◆ Given problem: Can you copy the records below line for line, with no changes?

Extracted material start

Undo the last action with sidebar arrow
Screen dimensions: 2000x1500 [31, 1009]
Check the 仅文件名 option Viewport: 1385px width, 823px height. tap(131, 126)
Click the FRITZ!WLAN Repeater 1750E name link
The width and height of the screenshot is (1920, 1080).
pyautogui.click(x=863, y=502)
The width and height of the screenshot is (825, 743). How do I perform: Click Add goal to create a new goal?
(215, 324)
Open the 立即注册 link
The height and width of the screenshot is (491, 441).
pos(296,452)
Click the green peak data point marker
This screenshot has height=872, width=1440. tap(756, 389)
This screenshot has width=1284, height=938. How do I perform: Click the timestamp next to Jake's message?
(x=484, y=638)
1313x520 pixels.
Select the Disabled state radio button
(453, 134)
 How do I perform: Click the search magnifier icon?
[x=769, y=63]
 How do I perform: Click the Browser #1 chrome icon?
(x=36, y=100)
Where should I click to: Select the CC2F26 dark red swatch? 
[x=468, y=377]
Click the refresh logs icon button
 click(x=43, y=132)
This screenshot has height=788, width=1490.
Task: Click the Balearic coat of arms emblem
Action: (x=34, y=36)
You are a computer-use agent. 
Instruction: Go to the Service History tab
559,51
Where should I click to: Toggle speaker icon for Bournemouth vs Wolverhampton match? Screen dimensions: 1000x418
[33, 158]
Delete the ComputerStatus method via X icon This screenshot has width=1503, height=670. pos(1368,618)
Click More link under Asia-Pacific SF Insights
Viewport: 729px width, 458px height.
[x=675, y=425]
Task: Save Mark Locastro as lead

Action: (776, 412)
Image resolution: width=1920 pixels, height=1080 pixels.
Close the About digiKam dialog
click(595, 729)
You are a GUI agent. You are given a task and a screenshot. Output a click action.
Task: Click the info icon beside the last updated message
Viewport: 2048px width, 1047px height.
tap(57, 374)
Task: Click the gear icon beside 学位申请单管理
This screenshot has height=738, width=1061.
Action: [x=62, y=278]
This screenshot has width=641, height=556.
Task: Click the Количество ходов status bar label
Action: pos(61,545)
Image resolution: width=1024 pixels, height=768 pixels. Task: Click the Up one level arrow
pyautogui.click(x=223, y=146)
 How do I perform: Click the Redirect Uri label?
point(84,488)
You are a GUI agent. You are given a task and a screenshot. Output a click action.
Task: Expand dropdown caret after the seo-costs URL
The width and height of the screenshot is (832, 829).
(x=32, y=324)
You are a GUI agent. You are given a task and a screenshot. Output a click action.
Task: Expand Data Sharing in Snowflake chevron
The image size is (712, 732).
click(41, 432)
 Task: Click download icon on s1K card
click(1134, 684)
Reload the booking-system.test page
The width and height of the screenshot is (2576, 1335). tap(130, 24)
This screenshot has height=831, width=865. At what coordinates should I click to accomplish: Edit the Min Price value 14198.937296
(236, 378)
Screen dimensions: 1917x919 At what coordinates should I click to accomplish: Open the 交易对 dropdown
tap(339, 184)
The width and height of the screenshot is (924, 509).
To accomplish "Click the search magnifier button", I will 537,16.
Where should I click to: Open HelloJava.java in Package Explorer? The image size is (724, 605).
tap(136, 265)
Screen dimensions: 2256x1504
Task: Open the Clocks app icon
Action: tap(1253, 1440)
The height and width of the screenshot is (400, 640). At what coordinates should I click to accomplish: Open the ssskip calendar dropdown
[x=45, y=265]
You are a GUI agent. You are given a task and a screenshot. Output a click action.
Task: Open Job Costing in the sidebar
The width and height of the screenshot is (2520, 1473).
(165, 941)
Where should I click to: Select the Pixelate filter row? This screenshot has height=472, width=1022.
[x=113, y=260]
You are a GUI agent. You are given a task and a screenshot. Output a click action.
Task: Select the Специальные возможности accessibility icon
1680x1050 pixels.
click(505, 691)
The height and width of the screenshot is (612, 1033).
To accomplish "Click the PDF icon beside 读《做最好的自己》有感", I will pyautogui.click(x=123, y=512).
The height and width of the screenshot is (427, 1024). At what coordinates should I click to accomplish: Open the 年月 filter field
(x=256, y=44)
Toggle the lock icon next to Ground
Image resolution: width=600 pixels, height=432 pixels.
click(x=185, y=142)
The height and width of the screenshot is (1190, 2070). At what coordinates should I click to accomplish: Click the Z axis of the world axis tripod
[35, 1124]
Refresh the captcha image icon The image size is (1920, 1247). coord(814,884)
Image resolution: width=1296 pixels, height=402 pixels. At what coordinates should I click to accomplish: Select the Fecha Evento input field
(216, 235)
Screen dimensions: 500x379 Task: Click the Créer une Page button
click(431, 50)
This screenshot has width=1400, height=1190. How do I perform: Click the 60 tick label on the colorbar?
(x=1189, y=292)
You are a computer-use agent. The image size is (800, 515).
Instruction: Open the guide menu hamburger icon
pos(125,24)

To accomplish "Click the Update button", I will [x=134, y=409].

Extracted material end

◆ Solution to this exercise:
Undo the last action with sidebar arrow
Screen dimensions: 2000x1500 [31, 1009]
Check the 仅文件名 option Viewport: 1385px width, 823px height. tap(131, 126)
Click the FRITZ!WLAN Repeater 1750E name link
The width and height of the screenshot is (1920, 1080).
pyautogui.click(x=863, y=502)
The width and height of the screenshot is (825, 743). How do I perform: Click Add goal to create a new goal?
(215, 324)
Open the 立即注册 link
The height and width of the screenshot is (491, 441).
pos(296,452)
Click the green peak data point marker
This screenshot has height=872, width=1440. tap(756, 389)
This screenshot has width=1284, height=938. How do I perform: Click the timestamp next to Jake's message?
(x=484, y=638)
1313x520 pixels.
Select the Disabled state radio button
(453, 134)
 How do I perform: Click the search magnifier icon?
[x=769, y=63]
 How do I perform: Click the Browser #1 chrome icon?
(x=36, y=100)
Where should I click to: Select the CC2F26 dark red swatch? 
[x=468, y=377]
Click the refresh logs icon button
 click(x=43, y=132)
This screenshot has height=788, width=1490.
Task: Click the Balearic coat of arms emblem
Action: (x=34, y=36)
You are a computer-use agent. 
Instruction: Go to the Service History tab
559,51
Where should I click to: Toggle speaker icon for Bournemouth vs Wolverhampton match? Screen dimensions: 1000x418
[33, 158]
Delete the ComputerStatus method via X icon This screenshot has width=1503, height=670. pos(1368,618)
Click More link under Asia-Pacific SF Insights
Viewport: 729px width, 458px height.
[x=675, y=425]
Task: Save Mark Locastro as lead

Action: (776, 412)
Image resolution: width=1920 pixels, height=1080 pixels.
Close the About digiKam dialog
click(595, 729)
You are a GUI agent. You are given a task and a screenshot. Output a click action.
Task: Click the info icon beside the last updated message
Viewport: 2048px width, 1047px height.
tap(57, 374)
Task: Click the gear icon beside 学位申请单管理
This screenshot has height=738, width=1061.
Action: [x=62, y=278]
This screenshot has width=641, height=556.
Task: Click the Количество ходов status bar label
Action: pos(61,545)
Image resolution: width=1024 pixels, height=768 pixels. Task: Click the Up one level arrow
pyautogui.click(x=223, y=146)
 How do I perform: Click the Redirect Uri label?
point(84,488)
You are a GUI agent. You are given a task and a screenshot. Output a click action.
Task: Expand dropdown caret after the seo-costs URL
The width and height of the screenshot is (832, 829).
(x=32, y=324)
You are a GUI agent. You are given a task and a screenshot. Output a click action.
Task: Expand Data Sharing in Snowflake chevron
The image size is (712, 732).
click(41, 432)
 Task: Click download icon on s1K card
click(1134, 684)
Reload the booking-system.test page
The width and height of the screenshot is (2576, 1335). tap(130, 24)
This screenshot has height=831, width=865. At what coordinates should I click to accomplish: Edit the Min Price value 14198.937296
(236, 378)
Screen dimensions: 1917x919 At what coordinates should I click to accomplish: Open the 交易对 dropdown
tap(339, 184)
The width and height of the screenshot is (924, 509).
To accomplish "Click the search magnifier button", I will 537,16.
Where should I click to: Open HelloJava.java in Package Explorer? The image size is (724, 605).
tap(136, 265)
Screen dimensions: 2256x1504
Task: Open the Clocks app icon
Action: tap(1253, 1440)
The height and width of the screenshot is (400, 640). At what coordinates should I click to accomplish: Open the ssskip calendar dropdown
[x=45, y=265]
You are a GUI agent. You are given a task and a screenshot. Output a click action.
Task: Open Job Costing in the sidebar
The width and height of the screenshot is (2520, 1473).
(165, 941)
Where should I click to: Select the Pixelate filter row? This screenshot has height=472, width=1022.
[x=113, y=260]
You are a GUI agent. You are given a task and a screenshot. Output a click action.
Task: Select the Специальные возможности accessibility icon
1680x1050 pixels.
click(505, 691)
The height and width of the screenshot is (612, 1033).
To accomplish "Click the PDF icon beside 读《做最好的自己》有感", I will pyautogui.click(x=123, y=512).
The height and width of the screenshot is (427, 1024). At what coordinates should I click to accomplish: Open the 年月 filter field
(x=256, y=44)
Toggle the lock icon next to Ground
Image resolution: width=600 pixels, height=432 pixels.
click(x=185, y=142)
The height and width of the screenshot is (1190, 2070). At what coordinates should I click to accomplish: Click the Z axis of the world axis tripod
[35, 1124]
Refresh the captcha image icon The image size is (1920, 1247). coord(814,884)
Image resolution: width=1296 pixels, height=402 pixels. At what coordinates should I click to accomplish: Select the Fecha Evento input field
(216, 235)
Screen dimensions: 500x379 Task: Click the Créer une Page button
click(431, 50)
This screenshot has width=1400, height=1190. How do I perform: Click the 60 tick label on the colorbar?
(x=1189, y=292)
You are a computer-use agent. The image size is (800, 515).
Instruction: Open the guide menu hamburger icon
pos(125,24)

To accomplish "Click the Update button", I will [x=134, y=409].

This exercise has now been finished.